1. De cada vez que vou sentada nos transportes públicos e tenho o impulso de oferecer o meu lugar a uma pessoa mais velha, penso duas vezes: corro o risco de estar a oferecer o lugar a alguém mais novo que eu. É que a imagem que tenho de mim estacionou ali para os 25 anos, talvez 30, mas quem vê caras não vê auto-imagens. Um dia destes alguém ainda vai levar a mal.

2. Entrei para uma carruagem de metro que ia bastante cheia, e fiquei à porta, juntamente com uma jovem alemã que ocupou o espaço a que sentia ter direito sem reparar no pobre rapaz ao lado dela. Este, encurralado entre as costas do banco atrás dele e a mulher à sua frente, começou a fazer um exercício de implosão. Sabem como é, um corpo humano a tentar ficar o mais plano possível? Nem respirava, coitado do rapaz. A rapariga estava muito descontraída a pensar em coisas suas, inteiramente alheia ao esforço dele para que os corpos não se tocassem. Saí na estação seguinte, e sorri para o rapaz um daqueles sorrisos de compreensão, solidariedade e agradecimento pelo respeito demonstrado.
Suspeito que era refugiado. Um desses "refugiados que vêm para cá violar as nossas mulheres"...

3. Ontem Berlim exibiu-se no seu melhor rosto outonal. Encostei o telemóvel ao vidro da S-Bahn e comecei a fotografar às cegas.

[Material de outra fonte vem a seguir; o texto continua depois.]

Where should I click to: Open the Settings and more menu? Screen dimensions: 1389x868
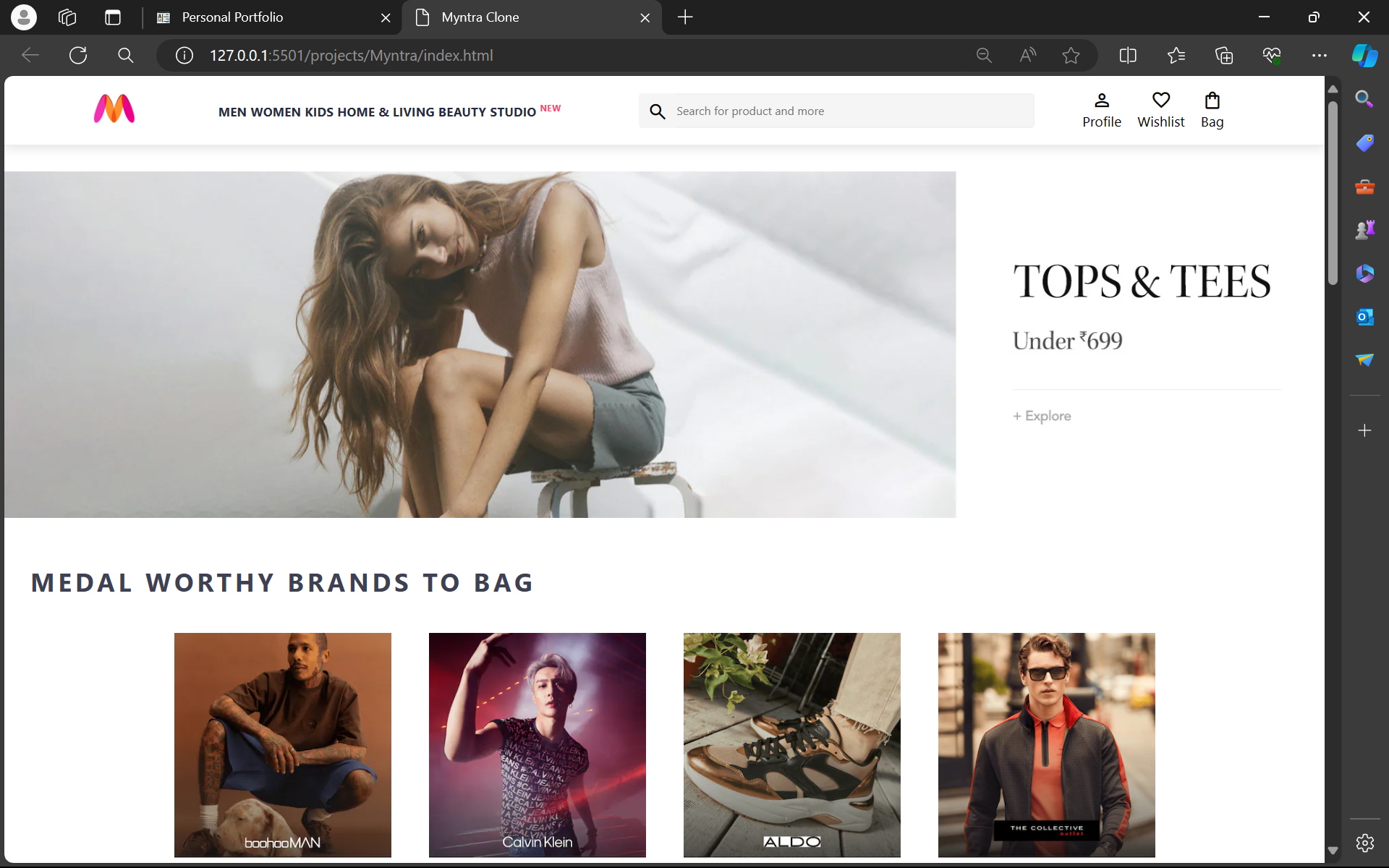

Do outro lado do corredor, um alemão meteu conversa. Se estava a filmar contra o sol. Não, estou a fotografar. E fotografias tiradas contra o sol ficam bem? Olhe estas aqui. Ena, ficaram óptimas, não imaginava! Pois é, às vezes corre bem. Você é da Escandinávia? Não, sou portuguesa.
E então (até vou mudar de linha), ele disse isto: Ah, Portugal! Como é que anda o vosso, como é que ele se chama?, o vosso rei? O... vosso presidente, o... o vosso chefe? O... ah, já sei! O Ronaldo! Como anda ele? É um jogador de classe, mas aquilo que ele fez não se faz. Vai ter de pagar por isso. Vai ter de pedir desculpa. Vai ter de pedir desculpa.